J'ai le souvenir d'une rencontre fortuite dans un train à destination de Paris avec la Grande Maîtresse de la Grande Loge Féminine de France. Nous avons librement échangé sur des préoccupations communes relatives  à la gestion de nos Obédiences, aux problèmes de pratique des rites, aux questions de la fréquentation des Loges. Nous avions tous deux constaté une forme de désaffection et des mouvements d’entrées et de sorties accélérés qui s’apparentent plus à une démarche consumériste qu’à une voie initiatique. Nos interrogations étaient très semblables, y compris sur l'impossibilité des inter-visites qu'elle déplorait alors qu'elle déclarait avoir une excellente opinion de la Grande Loge Nationale Française.

Des liens avaient aussi été noués avec le Grand Maître de la Grande Loge de France. Des différences notables existaient entre nos deux organisations : la Grande Loge de France était presque mono-rite et structurée autour du système du Suprême Conseil alors que la Grande Loge Nationale Française accueillait six rites ; les Loges de la GLDF bénéficiaient d'une plus grande indépendance fonctionnelle alors qu'au sein de la GLNF elles étaient plus soumises à un pouvoir hiérarchique que j'ai tenté de desserrer en conférant plus de prérogatives aux Vénérables des Loges. Pourtant, une grande proximité était apparue lors de conversations sur des éléments fondamentaux auxquels l'un et l'autre nous nous déclarions attachés. Parmi ceux-ci, figuraient les attentes similaires des Frères de nos Obédiences et une délimitation claire de la fonction de Grand Maître.  J'ai alors réalisé qu’un rapprochement, pouvant aller jusqu’à la "fusion", était à nouveau envisageable alors que ce projet avait tourné court en 1964 sous les mandats d’Ernest Van Eck et Richard Dupuy.

Il apparaissait à l'occasion de ces échanges que, malgré les très fortes résistances "des appareils", c'était possible. Mon passage au Droit Humain n'est pas étranger à ce rêve d’unité. Le Droit Humain est une organisation internationale usant du fédéralisme des Loges ... il n'y a pas de Droit Humain de France. Toutes les organisations maçonniques en France à l'exception du Droit Humain revendiquent d'être "nationales".

La situation actuelle du paysage maçonnique, éclaté en France comme dans beaucoup d'autres pays, justifie une démarche d’union qui est rendue difficile et complexe par  les divergences idéologiques et les problèmes de relations humaines. Quelles formes pourraient prendre cette union ?

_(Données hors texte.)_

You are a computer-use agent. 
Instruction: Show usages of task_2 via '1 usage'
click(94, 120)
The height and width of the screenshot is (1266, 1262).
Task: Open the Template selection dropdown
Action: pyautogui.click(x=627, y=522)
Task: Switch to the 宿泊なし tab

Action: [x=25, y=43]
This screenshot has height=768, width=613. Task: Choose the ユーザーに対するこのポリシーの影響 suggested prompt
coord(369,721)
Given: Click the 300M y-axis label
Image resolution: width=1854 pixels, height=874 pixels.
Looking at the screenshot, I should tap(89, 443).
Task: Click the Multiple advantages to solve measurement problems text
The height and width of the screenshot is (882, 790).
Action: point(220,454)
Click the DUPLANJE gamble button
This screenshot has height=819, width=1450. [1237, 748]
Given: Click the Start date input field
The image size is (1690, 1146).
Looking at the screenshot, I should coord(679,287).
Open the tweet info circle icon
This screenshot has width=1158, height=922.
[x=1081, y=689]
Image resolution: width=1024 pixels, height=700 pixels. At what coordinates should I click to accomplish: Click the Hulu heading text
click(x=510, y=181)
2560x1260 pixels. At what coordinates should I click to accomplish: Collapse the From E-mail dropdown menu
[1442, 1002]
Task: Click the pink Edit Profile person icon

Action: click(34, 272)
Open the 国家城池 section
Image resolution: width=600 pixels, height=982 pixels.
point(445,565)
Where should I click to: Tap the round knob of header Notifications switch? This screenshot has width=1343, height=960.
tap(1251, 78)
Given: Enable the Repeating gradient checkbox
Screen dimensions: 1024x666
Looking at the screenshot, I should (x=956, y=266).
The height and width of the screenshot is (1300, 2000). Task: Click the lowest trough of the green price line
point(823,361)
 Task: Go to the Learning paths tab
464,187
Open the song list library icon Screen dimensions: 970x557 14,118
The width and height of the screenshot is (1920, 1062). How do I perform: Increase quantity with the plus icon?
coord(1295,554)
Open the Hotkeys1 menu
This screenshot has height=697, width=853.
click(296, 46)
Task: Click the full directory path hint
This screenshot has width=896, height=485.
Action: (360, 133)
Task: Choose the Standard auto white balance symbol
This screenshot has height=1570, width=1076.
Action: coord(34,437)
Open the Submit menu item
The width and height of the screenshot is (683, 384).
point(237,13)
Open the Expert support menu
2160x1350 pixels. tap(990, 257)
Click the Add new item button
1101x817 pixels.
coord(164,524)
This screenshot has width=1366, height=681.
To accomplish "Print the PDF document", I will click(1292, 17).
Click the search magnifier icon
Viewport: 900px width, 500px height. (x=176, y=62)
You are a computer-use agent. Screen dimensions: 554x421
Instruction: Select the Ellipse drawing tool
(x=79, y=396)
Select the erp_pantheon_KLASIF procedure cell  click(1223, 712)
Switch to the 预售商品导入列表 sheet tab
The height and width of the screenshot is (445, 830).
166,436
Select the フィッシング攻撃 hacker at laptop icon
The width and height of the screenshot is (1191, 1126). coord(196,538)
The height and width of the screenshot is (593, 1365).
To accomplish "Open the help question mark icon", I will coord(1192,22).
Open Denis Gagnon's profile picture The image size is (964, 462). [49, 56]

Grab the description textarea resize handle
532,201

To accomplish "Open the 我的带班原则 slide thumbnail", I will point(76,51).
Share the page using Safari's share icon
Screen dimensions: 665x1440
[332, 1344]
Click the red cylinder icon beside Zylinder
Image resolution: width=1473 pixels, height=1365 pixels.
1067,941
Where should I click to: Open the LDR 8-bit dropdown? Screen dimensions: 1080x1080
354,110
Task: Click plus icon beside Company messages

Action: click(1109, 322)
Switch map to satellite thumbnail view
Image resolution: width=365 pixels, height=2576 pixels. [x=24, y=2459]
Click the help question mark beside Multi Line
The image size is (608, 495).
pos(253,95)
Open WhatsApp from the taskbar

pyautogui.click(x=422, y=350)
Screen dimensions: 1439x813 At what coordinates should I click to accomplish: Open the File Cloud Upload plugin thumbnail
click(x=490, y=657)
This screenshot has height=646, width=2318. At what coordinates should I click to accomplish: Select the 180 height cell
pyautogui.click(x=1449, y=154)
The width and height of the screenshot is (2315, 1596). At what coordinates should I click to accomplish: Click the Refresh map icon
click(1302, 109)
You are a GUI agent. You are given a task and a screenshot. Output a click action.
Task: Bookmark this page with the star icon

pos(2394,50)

La multiplicité et la diversité des organisations maçonniques en France et, dans une certaine mesure, dans le monde entier nous conduisent à penser qu'il n'y a pas une Franc-Maçonnerie, mais des "Maçonneries". Toutefois, les mêmes principes d’horizontalité et de verticalité organisent un cadre à l’intérieur duquel chaque Maçon et Maçonne se reconnaît comme membre de l’Ordre. Plus que jamais, à l'aube d'un véritable changement de civilisation, il nous faut retrouver le ciment fondateur de la fraternité en actes. "La paix est l’unité de la pluralité" écrivait Emmanuel Lévinas. Il ne s’agit pas de parler d’une seule voix, mais que toutes nos voix raisonnent en harmonie sur les valeurs et les fondements sur lesquels repose notre Construction.